Es terrible asumir la condición de estar en el peor lugar de una región que, además, se ha caracterizado por el "machismo" y por la reivindicación de una cultura contraria a la equidad de género.
Es probable que el resultado tenga que ver con el trabajo que se ha hecho desde la aprobación de la ley de violencia doméstica en nuestro país, hace más de una década, que permitió avanzar en convertir en un "asunto público" lo que antes se escondía puertas adentro de los hogares. Puede ser que en algunos países de la región este tema continúe oculto y que las cifras sean menos auténticas que las nuestras.
Pero eso no es excusa, porque independientemente de las estadísticas comparadas, los casos en nuestro país son horriblemente frecuentes y absolutamente inaceptables. Hieren nuestra concepción de una sociedad democrática y pacífica.
¿Cómo se explica esta realidad? Sin ninguna duda es la consecuencia de un modo de convivencia y una cultura que debe generar espanto.
La mujer decide interrumpir la relación de pareja, con todo su derecho y voluntad. En muchos casos esta decisión ocurre porque ya el hombre ha cometido actos de violencia hacia su pareja; pero no es necesario que ese sea el motivo. La mujer tiene el legítimo derecho, al igual que el hombre, a decidir la interrupción del vínculo de pareja por los más variados y diversos motivos. Es su decisión y tiene todo el derecho a hacerlo.

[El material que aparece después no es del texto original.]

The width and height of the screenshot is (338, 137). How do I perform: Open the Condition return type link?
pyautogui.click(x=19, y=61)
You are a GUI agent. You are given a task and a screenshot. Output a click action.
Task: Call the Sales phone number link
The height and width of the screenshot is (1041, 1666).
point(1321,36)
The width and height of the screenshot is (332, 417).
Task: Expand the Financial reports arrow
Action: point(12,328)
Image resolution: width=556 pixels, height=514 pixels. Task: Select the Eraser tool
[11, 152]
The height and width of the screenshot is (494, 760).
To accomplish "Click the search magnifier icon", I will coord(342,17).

Pero el hombre, en muchos casos, no acepta esa decisión porque cree que la mujer es su posesión o porque está herido en su orgullo "machista" o porque siente que es injusto o por los motivos que sean o porque pretende una superioridad que en muchos casos esconde un complejo de inferioridad y comienza o continúa ejerciendo violencia física o psicológica sobre la mujer.
Hasta aquí llega el fenómeno patológico en su núcleo básico, referido a la relación de pareja. Pero a ello se agrega el entorno cultural. Las denuncias de la mujer ante las amenazas o hechos violentos protagonizados por su pareja o su ex pareja son, en muchos casos, subestimadas, discutidas o incluso ocultas por un entorno social que no termina de asumir el derecho de la mujer a separarse, dejar o abandonar a su pareja o a no ser objeto de violencia bajo ninguna circunstancia.

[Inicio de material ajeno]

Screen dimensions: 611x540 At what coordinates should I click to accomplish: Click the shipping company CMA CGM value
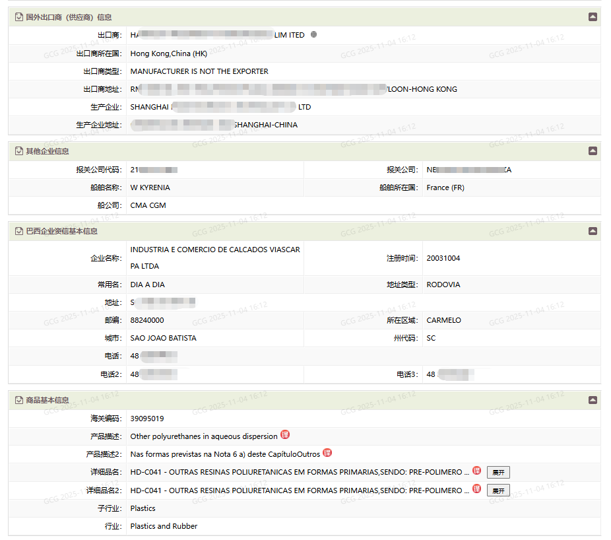pyautogui.click(x=148, y=205)
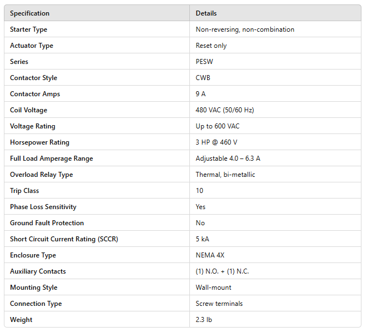
Task: Click the '2.3 lb' weight value
Action: [204, 320]
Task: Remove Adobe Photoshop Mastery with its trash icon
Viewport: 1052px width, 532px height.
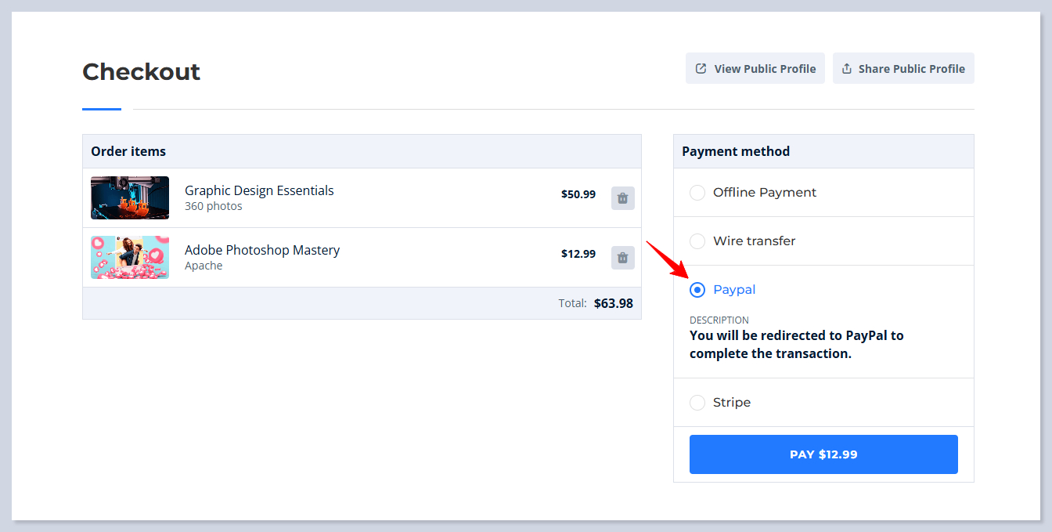Action: pos(622,258)
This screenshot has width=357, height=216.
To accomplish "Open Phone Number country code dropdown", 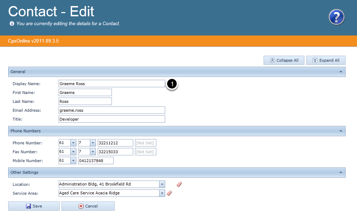I will pos(73,143).
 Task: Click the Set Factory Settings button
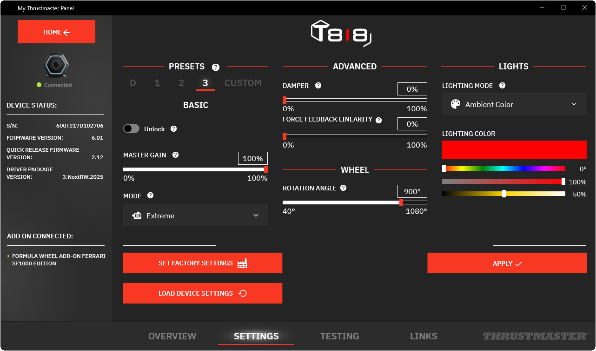click(202, 263)
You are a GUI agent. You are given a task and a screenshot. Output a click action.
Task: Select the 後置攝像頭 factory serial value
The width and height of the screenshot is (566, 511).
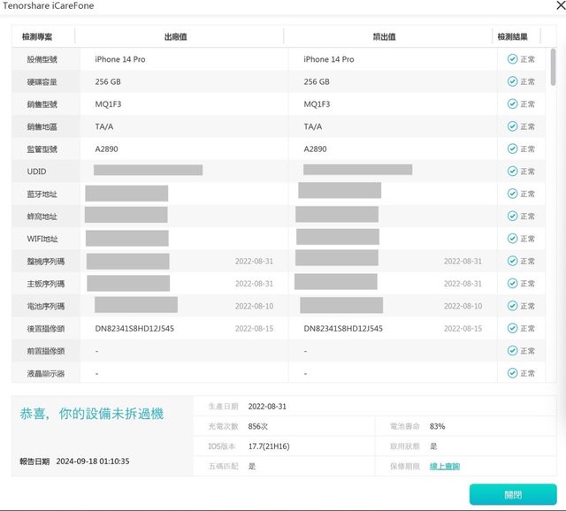(134, 328)
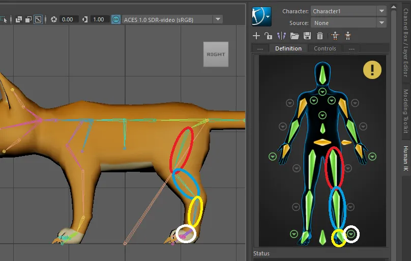Screen dimensions: 411x261
Task: Open the Channel Box / Layer Editor side tab
Action: click(406, 42)
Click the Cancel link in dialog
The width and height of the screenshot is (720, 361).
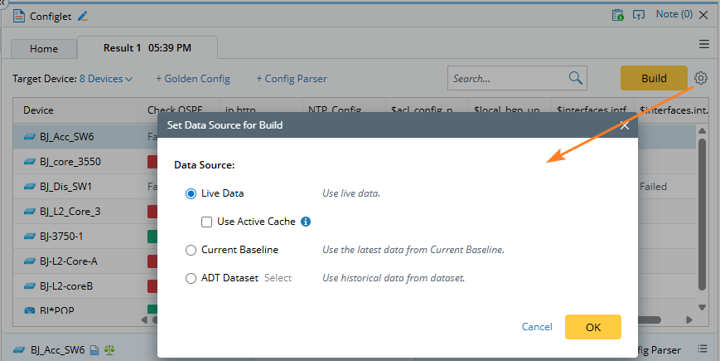(x=537, y=327)
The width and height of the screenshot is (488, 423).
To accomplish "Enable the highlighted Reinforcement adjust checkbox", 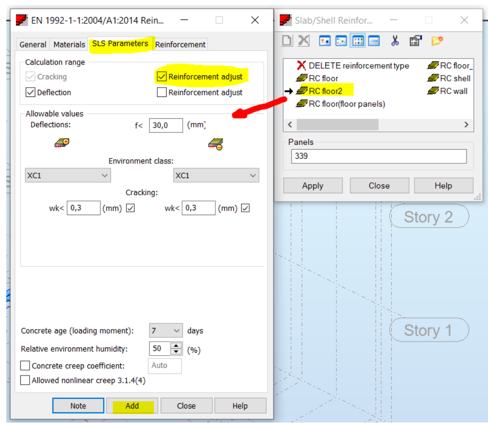I will click(162, 76).
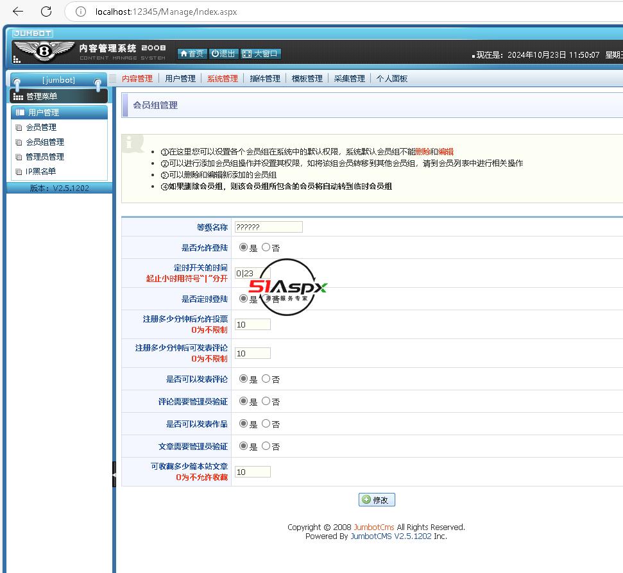The height and width of the screenshot is (573, 623).
Task: Go back using browser back arrow
Action: (18, 12)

El caso de Valeria Sosa ha tenido la característica de contener en su horrendo desenlace, todas las condiciones que hablan de pautas culturales, aún vigentes en la sociedad, que permiten la continuidad de esta barbarie.
El horror de la violencia, entonces, se abre paso ante la omisión, ocultamiento o, incluso, justificación del accionar del hombre. La información que ha circulado indicando que el asesino de Valeria Sosa, habría explicado a sus hijos (frente a los que mató a su ex pareja) que "la castigó porque ella se portó mal", es el colmo de la barbarie. Del mismo modo la gravísima omisión de los funcionarios policiales de informar sobre las denuncias previas y, también, la decisión judicial inmediata e inentendible de dejar a los hijos en manos de los padres del matador.
La violencia de género tiene un origen vinculado a la concepción machista de nuestra sociedad y se anida y crece, en muchos casos, en los vínculos de pareja; pero se consolida y ampara en la complicidad de una sociedad que justifica, minimiza u oculta la tragedia existente.
La solución de fondo es la erradicación de una cultura de violencia, discriminación y superioridad de género que resiste y se mantiene en mucho mayor medida de lo que los uruguayos muchas veces creemos o estamos dispuestos a aceptar.
Se podrán modificar las normas vigentes y, en tal sentido, estamos en línea con el apoyo a esas iniciativas que perfeccionen el sistema de prevención y represión de esta lacra. Pero la cuestión de fondo es que nuestra sociedad construya un cambio cultural profundo que es necesario canalizar a través de la educación formal, de los medios de comunicación, de las redes sociales y de la reacción firme y enérgica de los referentes políticos, sociales, deportivos y culturales de nuestro país.
Para que ello ocurra, el combate a este horror debe ser prioridad de nuestra agenda pública. Minimizar, disimular, justificar, disminuir el impacto o, simplemente, mirar para otro lado es ser, en cierto grado, cómplices de la barbarie. Tenemos que generar un compromiso activo de cambio en esta realidad vergonzante que nos pega en la dignidad como sociedad civilizada. Hasta que ello no ocurra, seguiremos sintiendo vergüenza por estos aspectos de nuestra vida social.